■ What this task involves ■
Quote the Stylish Century profile from "- Dam: Stylish" up to and including "Elizabeth Stakes (1991)".

- Sire: Double Century (AUS)
- Grandsire: Century (AUS)
- Dam: Stylish (AUS)
- Damsire: Forex (GB)
- Sex: Stallion
- Foaled: 1986
- Country: Australia
- Colour: Brown
- Owner: Mr R Mrs B & Miss K Monaghan
- Trainer: N Doyle/ B Cummings /B Mitchell /R Gill /R Monaghan
- Record: 58:11-8-7
- Earnings: A$2,510,250

Major wins
- Spring Champion Stakes (1989) Victoria Derby (1989) Queen Elizabeth Stakes (1991)

= Stylish Century =

Australian-bred Thoroughbred racehorse

Stylish Century was a notable Australian thoroughbred racehorse.

A son of Double Century from the Forex mare Stylish, he was foaled in 1986 and was trained by a number of trainers throughout his career, including Bart Cummings for a short time.

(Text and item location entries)

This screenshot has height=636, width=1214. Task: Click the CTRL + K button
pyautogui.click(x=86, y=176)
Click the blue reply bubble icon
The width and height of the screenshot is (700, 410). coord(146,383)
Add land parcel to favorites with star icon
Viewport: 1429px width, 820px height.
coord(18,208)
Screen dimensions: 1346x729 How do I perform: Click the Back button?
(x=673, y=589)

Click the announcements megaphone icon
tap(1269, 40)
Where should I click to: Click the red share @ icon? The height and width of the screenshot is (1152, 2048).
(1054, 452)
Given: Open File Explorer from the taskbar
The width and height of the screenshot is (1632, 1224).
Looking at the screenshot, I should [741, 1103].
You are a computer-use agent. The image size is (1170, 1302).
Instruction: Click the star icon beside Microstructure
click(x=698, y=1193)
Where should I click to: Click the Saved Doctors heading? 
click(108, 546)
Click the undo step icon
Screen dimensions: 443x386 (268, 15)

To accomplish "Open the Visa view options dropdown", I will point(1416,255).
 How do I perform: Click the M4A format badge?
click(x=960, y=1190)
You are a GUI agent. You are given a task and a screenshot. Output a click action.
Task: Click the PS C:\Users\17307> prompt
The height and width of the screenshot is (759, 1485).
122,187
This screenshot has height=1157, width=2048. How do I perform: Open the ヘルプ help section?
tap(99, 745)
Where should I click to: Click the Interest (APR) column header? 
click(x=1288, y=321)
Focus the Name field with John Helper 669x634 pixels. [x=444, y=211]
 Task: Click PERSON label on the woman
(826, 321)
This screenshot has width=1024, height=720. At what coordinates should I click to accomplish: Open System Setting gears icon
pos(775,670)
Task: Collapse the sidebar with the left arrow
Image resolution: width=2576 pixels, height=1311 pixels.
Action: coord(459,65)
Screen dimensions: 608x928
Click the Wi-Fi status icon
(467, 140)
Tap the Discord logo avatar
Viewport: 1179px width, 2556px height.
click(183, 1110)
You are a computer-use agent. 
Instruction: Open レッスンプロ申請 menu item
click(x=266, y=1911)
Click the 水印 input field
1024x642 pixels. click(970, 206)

■ Written answer ■
- Dam: Stylish (AUS)
- Damsire: Forex (GB)
- Sex: Stallion
- Foaled: 1986
- Country: Australia
- Colour: Brown
- Owner: Mr R Mrs B & Miss K Monaghan
- Trainer: N Doyle/ B Cummings /B Mitchell /R Gill /R Monaghan
- Record: 58:11-8-7
- Earnings: A$2,510,250

Major wins
- Spring Champion Stakes (1989) Victoria Derby (1989) Queen Elizabeth Stakes (1991)